The main part of PGLE only requires the following dependencies:

numpy
pygame

Clone the repo and install with pip.

git clone https://github.com/Sirui-Xu/Arena.git
cd Arena/
pip install -e .

How to play these games yourself

cd examples/
python play.py

Use w, s, a, d to move, space to place bombs, and j to fire projectiles.

Getting started

Here's an example of importing Arena from the games library within Wrapper:

from arena import Arena

game = Arena(width=1280,
             height=720,
             object_size=32,
             obstacle_size=40,
             num_coins=50,
             num_enemies=50,
             num_bombs=3,
             explosion_max_step=100,
             explosion_radius=128,
             num_projectiles=3,
             num_obstacles=200,
             agent_speed=8,
             enemy_speed=8,
             p_change_direction=0.01,
             projectile_speed=32,
             visualize=True,
             reward_decay=0.99)

It's important to change the map size and the number of objects as a test for scalability.

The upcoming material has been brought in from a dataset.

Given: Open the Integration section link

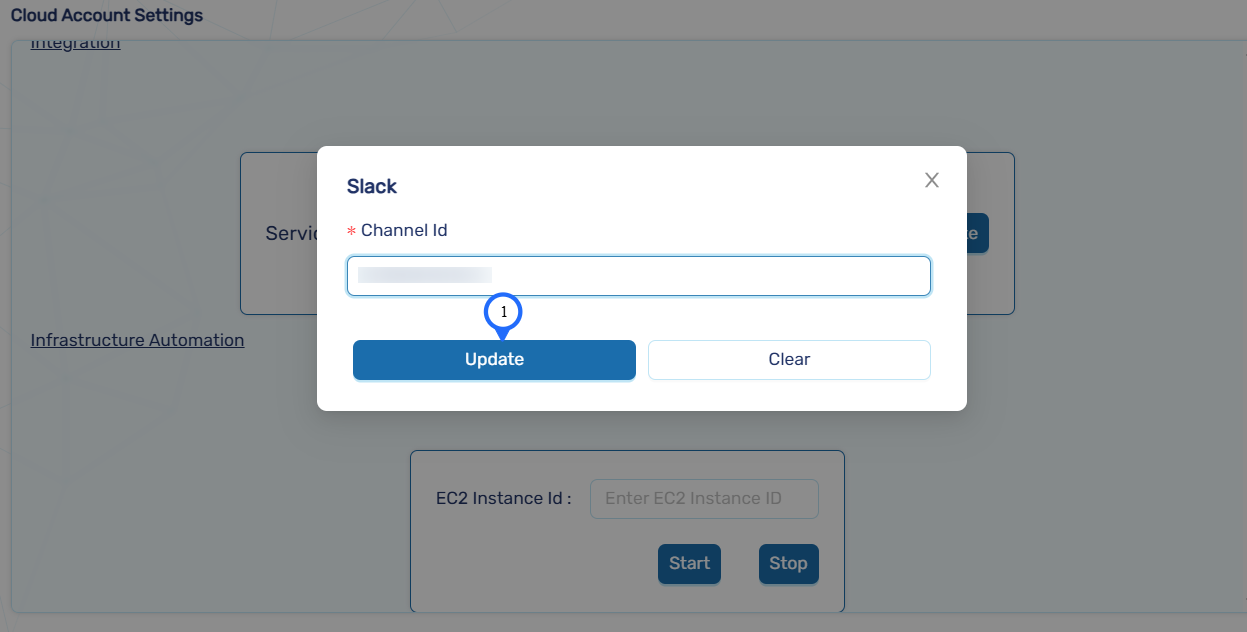Looking at the screenshot, I should click(x=74, y=42).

Next we configure and initialize Wrapper:

from arena import Wrapper

p = Wrapper(game)
p.init()

You are free to use any agent with the Wrapper. Below we create a fictional agent and grab the valid actions:

myAgent = MyAgent(p.getActionSet())

We can now have our agent, with the help of Wrapper, interact with the game over a certain number of frames:

nb_frames = 1000
reward = 0.0

for f in range(nb_frames):
    action = myAgent.pickAction(reward, state)
    state, reward, game_over, info = p.step(action)
    if game_over: #check if the game is over
        state = p.reset()

Just like that we have our agent interacting with our game environment. A specific example can be referred to example/test.py

Test heuristic policy

cd example
python algorithm.py --algorithm ${algorithm_name} --store_data

${algorithm_name} should be something like random.

Train GNN policy

cd example
python train.py --dataset ${data_path} --checkpoints_path ${checkpoints_path} --model ${model_name}

Test GNN policy

cd example
python test.py --checkpoints_path ${checkpoints_path}

Train DQN agent (AX0)

cd examples/rl_dqgnn
python train_dqgnn.py --train --model_path ${path to save model} --num_episode 5000 --num_rewards 5

Visualizing DQN policy

cd examples/rl_dqgnn
python eval_dqgnn.py --train --model_path ${path to load model}

Acknowledgements

We referred to the PyGame Learning Environment for some of the implementations.